Partenza ore 7,30 da Barberino di Mugello con il pullman, arrivo previsto a Camogli 10,30/11,00.
Da Camogli, imboccando via del Boschetto, lo stretto viale che costeggia il torrente Gentile proprio accanto alla caserma dei Carabinieri, e da qui seguendo la mulattiera che sale a scalini e, dopo uliveti e alti muri, sbuca proprio sotto il sagrato della chiesa (son circa 180 metri di dislivello per 900 gradini).
Dal sagrato della chiesa si San Rocco si prende la stradina asfaltata che costeggia il mare e da cui diparte anche la scalinata che scende a Punta Chiappa: il sentiero è panoramico, la vista si allarga su tutto il Golfo Paradiso fino a Genova, lungo la costa si possono vedere la tonnara, la mugginara e le barche da pesca ormeggiate mentre si attraversa la vegetazione che alterna oliveti, talvolta abbandonati, leccete, carpini neri nelle zone più umide e ombreggiate e pini d’Aleppo sui crinali che digradano verso il mare.
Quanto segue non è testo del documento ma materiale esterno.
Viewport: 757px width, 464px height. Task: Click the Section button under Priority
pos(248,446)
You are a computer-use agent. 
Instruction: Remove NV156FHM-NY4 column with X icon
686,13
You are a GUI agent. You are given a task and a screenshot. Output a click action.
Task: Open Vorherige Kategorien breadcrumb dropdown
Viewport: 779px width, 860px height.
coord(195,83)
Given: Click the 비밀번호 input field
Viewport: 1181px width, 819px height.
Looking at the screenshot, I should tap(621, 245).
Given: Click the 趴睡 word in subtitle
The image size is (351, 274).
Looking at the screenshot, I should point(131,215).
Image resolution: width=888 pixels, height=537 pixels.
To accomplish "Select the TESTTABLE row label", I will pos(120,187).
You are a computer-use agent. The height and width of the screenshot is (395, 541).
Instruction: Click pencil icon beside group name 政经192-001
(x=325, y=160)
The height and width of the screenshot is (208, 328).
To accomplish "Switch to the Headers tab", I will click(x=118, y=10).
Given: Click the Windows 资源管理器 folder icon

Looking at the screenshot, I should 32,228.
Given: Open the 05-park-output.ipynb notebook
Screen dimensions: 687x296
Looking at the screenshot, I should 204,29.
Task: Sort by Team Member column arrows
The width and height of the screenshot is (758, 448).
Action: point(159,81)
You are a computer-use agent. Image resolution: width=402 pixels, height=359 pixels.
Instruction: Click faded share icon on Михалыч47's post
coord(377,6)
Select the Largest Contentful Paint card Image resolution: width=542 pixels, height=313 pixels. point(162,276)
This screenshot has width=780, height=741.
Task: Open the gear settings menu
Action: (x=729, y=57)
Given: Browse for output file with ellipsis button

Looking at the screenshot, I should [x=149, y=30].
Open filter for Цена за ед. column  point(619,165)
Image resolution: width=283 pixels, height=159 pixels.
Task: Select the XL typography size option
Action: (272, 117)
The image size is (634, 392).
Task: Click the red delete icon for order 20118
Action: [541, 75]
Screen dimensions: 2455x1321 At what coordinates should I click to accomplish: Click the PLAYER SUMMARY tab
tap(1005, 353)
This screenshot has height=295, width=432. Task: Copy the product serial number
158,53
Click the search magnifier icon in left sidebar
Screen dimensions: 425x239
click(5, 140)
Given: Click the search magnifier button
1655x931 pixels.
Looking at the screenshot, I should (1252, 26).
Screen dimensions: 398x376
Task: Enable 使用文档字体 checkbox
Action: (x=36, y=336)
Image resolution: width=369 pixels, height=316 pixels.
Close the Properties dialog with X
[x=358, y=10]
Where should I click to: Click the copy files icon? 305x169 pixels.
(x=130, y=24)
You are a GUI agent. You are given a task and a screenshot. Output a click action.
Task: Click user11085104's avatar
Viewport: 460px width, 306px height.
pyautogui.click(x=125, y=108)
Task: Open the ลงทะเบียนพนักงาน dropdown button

I resti dei bunker della Seconda guerra mondiale
Dopo circa 40 minuti di saliscendi poco impegnativo si arriva a quella che oggi è nota come località Batterie, dove si trovano i resti dei bunker costruiti durante la Seconda Guerra Mondiale: qui il panorama è splendido. Da qui il percorso procede tra le rocce che guardano il tratto di mare tra Punta Chiappa e Punta Budego fino ad arrivare al famoso passo del Bacio ed è forse il tratto più esposto e impegnativo, ma le catene ancorate alla roccia rendono sicuro e affascinante il tragitto
Superato questo passaggio il panorama si apre verso Cala dell’Oro e Punta Carega mentre il sentiero procede tortuoso fino alla risalita per il valico della costa del Termine: nelle ore più calde questo può essere il tratto più faticoso, ma superato questo momento poi la discesa verso San Fruttuoso avviene all’ombra della vegetazione che di quando in quando si apre lasciando intravvedere la cala di San Fruttuoso e infine il borgo e l’omonima abbazia.